EXERCISE AIM:
Please retype every entry, keeping each one exactly as written.

......

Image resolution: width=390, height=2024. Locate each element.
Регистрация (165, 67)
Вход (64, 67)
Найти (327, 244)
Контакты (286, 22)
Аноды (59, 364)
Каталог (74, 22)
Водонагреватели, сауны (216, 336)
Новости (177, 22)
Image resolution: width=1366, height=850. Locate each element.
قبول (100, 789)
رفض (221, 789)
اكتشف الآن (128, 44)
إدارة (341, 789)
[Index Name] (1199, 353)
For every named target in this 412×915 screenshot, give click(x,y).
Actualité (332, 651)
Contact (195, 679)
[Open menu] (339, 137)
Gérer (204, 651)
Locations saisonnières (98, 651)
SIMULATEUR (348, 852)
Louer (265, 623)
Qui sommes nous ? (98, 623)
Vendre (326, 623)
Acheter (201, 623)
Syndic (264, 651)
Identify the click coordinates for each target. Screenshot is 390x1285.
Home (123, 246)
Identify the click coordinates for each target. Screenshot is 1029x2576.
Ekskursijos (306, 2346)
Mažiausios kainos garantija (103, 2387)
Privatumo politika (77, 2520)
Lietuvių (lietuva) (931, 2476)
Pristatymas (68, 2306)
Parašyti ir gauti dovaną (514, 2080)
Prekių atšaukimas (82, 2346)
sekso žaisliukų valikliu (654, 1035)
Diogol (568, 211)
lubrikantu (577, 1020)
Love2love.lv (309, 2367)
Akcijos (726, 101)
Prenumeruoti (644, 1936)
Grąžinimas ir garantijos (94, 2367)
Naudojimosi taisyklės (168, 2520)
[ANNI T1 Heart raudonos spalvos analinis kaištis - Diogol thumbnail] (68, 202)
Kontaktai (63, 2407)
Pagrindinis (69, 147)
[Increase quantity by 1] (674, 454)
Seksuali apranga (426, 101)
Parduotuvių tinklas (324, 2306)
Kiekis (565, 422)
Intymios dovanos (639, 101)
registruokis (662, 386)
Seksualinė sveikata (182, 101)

......

SOLUTION FOR THIS EXERCISE:
Image resolution: width=390, height=2024. Locate each element.
Регистрация (165, 67)
Вход (64, 67)
Найти (327, 244)
Контакты (286, 22)
Аноды (59, 364)
Каталог (74, 22)
Водонагреватели, сауны (216, 336)
Новости (177, 22)
Image resolution: width=1366, height=850. Locate each element.
قبول (100, 789)
رفض (221, 789)
اكتشف الآن (128, 44)
إدارة (341, 789)
[Index Name] (1199, 353)
For every named target in this 412×915 screenshot, give click(x,y).
Actualité (332, 651)
Contact (195, 679)
[Open menu] (339, 137)
Gérer (204, 651)
Locations saisonnières (98, 651)
SIMULATEUR (348, 852)
Louer (265, 623)
Qui sommes nous ? (98, 623)
Vendre (326, 623)
Acheter (201, 623)
Syndic (264, 651)
Identify the click coordinates for each target. Screenshot is 390x1285.
Home (123, 246)
Identify the click coordinates for each target. Screenshot is 1029x2576.
Ekskursijos (306, 2346)
Mažiausios kainos garantija (103, 2387)
Privatumo politika (77, 2520)
Lietuvių (lietuva) (931, 2476)
Pristatymas (68, 2306)
Parašyti ir gauti dovaną (514, 2080)
Prekių atšaukimas (82, 2346)
sekso žaisliukų valikliu (654, 1035)
Diogol (568, 211)
lubrikantu (577, 1020)
Love2love.lv (309, 2367)
Akcijos (726, 101)
Prenumeruoti (644, 1936)
Grąžinimas ir garantijos (94, 2367)
Naudojimosi taisyklės (168, 2520)
[ANNI T1 Heart raudonos spalvos analinis kaištis - Diogol thumbnail] (68, 202)
Kontaktai (63, 2407)
Pagrindinis (69, 147)
[Increase quantity by 1] (674, 454)
Seksuali apranga (426, 101)
Parduotuvių tinklas (324, 2306)
Kiekis (565, 422)
Intymios dovanos (639, 101)
registruokis (662, 386)
Seksualinė sveikata (182, 101)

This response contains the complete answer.